FIG. 13 is a simplistic depiction of another embodiment of a tubing hanger 40A that may be employed in connection with the apparatus shown in FIGS. 10-12. The tubing hanger 40A has a body 40X and an internal passageway or bore 41 as reflected by the dashed lines in FIG. 13. In this example, the above-described orientation slots 17 (see FIGS. 2 and 3—which are now tubing hanger orientation slots) are formed in the body 40X of the tubing hanger 40A around the entire outer perimeter of the tubing hanger 40A. An internally threaded adjustable nut 39 with a bottom landing surface 39A is adapted to be threadingly coupled to the exterior of the body 40X of the tubing hanger 40A prior to the tubing hanger 40A being run into the well, i.e., while the tubing hanger 40A is at a surface location. As before, each of the slots 1 is adapted to receive the above-described orientation spring-loaded, outwardly-biased key 18 (not shown in FIG. 13). The orientation key 18 will be positioned in one of the slots 17 such that, after the tubing hanger 40A is installed, the tubing hanger 40A (and ultimately the production outlet of the production tree) will be properly oriented relative to the field.

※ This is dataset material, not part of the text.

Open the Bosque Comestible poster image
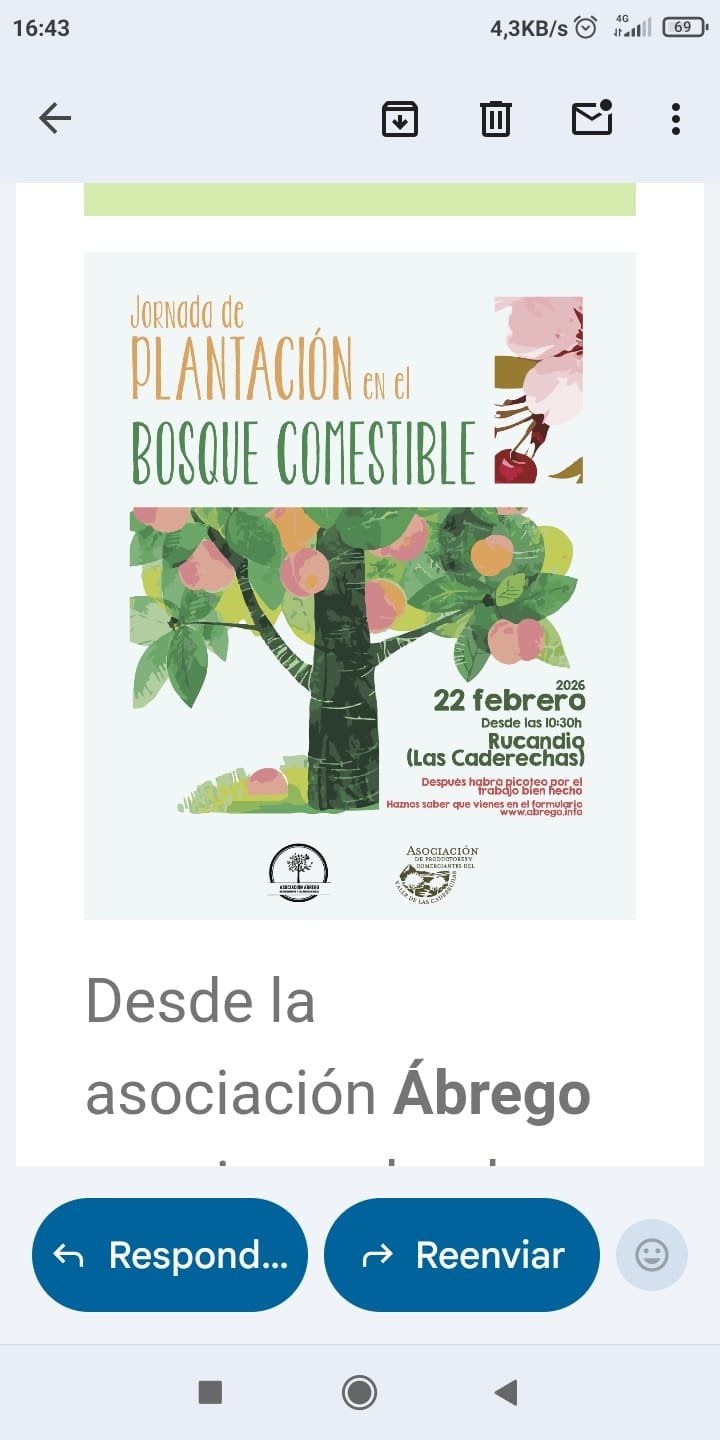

In this example, the helical slot or groove 60 defined in the wellhead 10 is adapted to receive the orientation key 18 attached to the tubing hanger 40A.

One illustrative method of using the tubing hanger 40A involves the following steps. Initially, the wellhead 10 (i.e., high-pressure housing) may be landed and locked within the conductor pipe 85 without regard to the orientation of the wellhead 10. Thereafter, the as-installed orientation or heading of the wellhead 10 is measured or determined using any of a variety of different techniques. In one example, the as-installed orientation of the wellhead 10 may be determined by observing the orientation of an external reference mark on the wellhead 10. Thereafter, a lead impression tool (not shown) may be run into the well and landed on the uppermost casing hanger. The lead impression tool is used to locate or find the vertical position of the locking grooves (not shown) formed on the inside of the wellhead (or other structure) that will ultimately receive the orientation key 18 when the tubing hanger 40A is positioned at the proper vertical location within the wellhead 10 (or other structure). With the as-installed wellhead orientation now known, the orientation key 18 may be positioned in one of the tubing hanger orientation slots 17 in the tubing hanger 40A while the tubing hanger 40A is at the surface on a vessel or platform, i.e., prior to running the tubing hanger 40A into the well. The precise tubing hanger slot 17 selected for insertion of the orientation key 18 will be determined such that, when the orientation key 18 on the tubing hanger 40A is engaged with the tubing hanger orientation slot 61 in the wellhead 10, the tubing hanger 40A will be oriented radially in a desired position such that, when the production tree is coupled to the tubing hanger 40A, the production outlet of the production tree will be oriented at the desired target orientation for the production outlet. At that point, with the tubing hanger 40A still at the surface, the internally threaded adjustable nut 39 is rotated (clockwise or counter clockwise) so as to fix the vertical distance between the bottom 39A of the adjustable nut 39 and the orientation key 18 such that, when the bottom surface 39A of the adjustable nut 39 lands on the uppermost casing hanger, the orientation key 18 will be positioned vertically within the wellhead such that the orientation key 18 can engage the previously located locking grooves in the wellhead.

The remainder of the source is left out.